P.S.: I have to retract part of my original post here. Expand-ZipFile does not exist natively in PowerShell. I stumbled across http://ss64.com/ps/zip.html and while that site does have documentation for all built-in cmdlets, I didn't read too closely and this was actually documentation for a wrapper around the .NET framework's own functionality. This does not change the discussion about the name and discoverability, though, except that New-ZipFile should probably use a different verb. Actually, the PowerShell cmdlets for handling ZIP files are Compress-Archive and Expand-Archive, exhibiting the properly mirrored verbs.


That was picking an example from my previous try to work with ps. I was not the admin of the server so no installation of extra programs. Or upgrading ps to the newest version.

The shell scripting I have needed has been typically very simple. Like schedule to copy this file from that server and run this command.(what was precisely all that I was trying to achieve the last time, only the file was compressed. Would have done with .bat, but that was even more difficult) As you say, using it as a glue and build the complexity to the programs behind the shell.


Use this.

Expand-Archive file.zip


This is all a big part of the reason why I personally advocate using a standardized text-based object serialization format (like YAML) for these sorts of things.
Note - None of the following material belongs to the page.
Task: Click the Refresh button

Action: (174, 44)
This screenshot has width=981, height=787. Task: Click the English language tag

In particular:

* Still text based and human-readable, which helps for debugging/troubleshooting * Still text-based and machine-readable, so it's inherently cross-platform (assuming that all said platforms agree on their text encoding) * Still less troublesome than piping arbitrary text through `grep` or `sed` or `awk` or what have you * Still provides the "everything is an object" benefit that's lost with arbitrary text streams * Still orientable around streams of data, at least for YAML (by using the document delimiter)


Passing CSV around can be a useful middle ground, if you're using utilities that all do proper escaping and allow newlines in strings etc., such as csvkit.
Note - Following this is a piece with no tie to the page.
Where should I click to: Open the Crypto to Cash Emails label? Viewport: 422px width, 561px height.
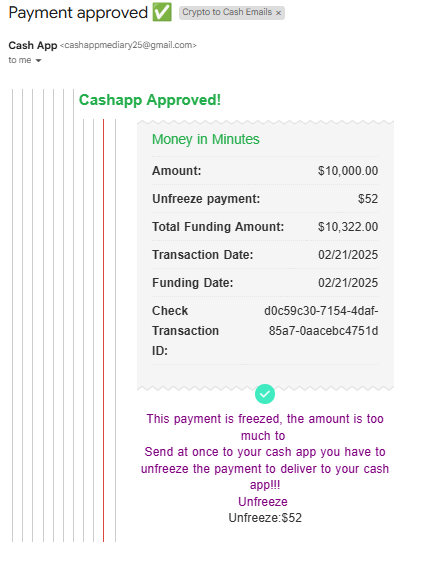[227, 13]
What is proper escaping for CSV?


The problem is that not all tools agree on this one, but: lines are separated by newlines, items are separated by commas. An item can be quoted (and this must be done if it contains a newline, comma, or double quote) by surrounding them with double quotes. Inside such quoted items, double quotes can be escaped by doubling them.


RFC4180.


DSV is the default format for many unix utils, and AWK and cut parse it easily.


Yes, of course; that is one end of the "middle ground" I described. The problem is that in Unix, there is no common convention for how to escape the delimiter, so you cannot pass arbitrary strings. CSV can do this, with the proper tooling. Being able to pass around arbitrary strings is quite valuable, and although it is not quite the same as passing objects around, it has the advantage of still being human-readable text. That is why I called it a "useful middle ground" between Powershell and the delimiter-separated fields of Unix tools. However, you do need special tools such as csvkit, as Unix tools like awk, sort and cut cannot properly parse it.


Oh, you can pass arbitrary strings, you just can't pass arbitrary strings as part of compound datastructures. The closest you can get is using null or some other weird character to separate lines ($RS='\0' in awk), and something similar for field separation (like -0 in find, which is $FS='\0' in awk). But \0 is only one special character, so you need another one.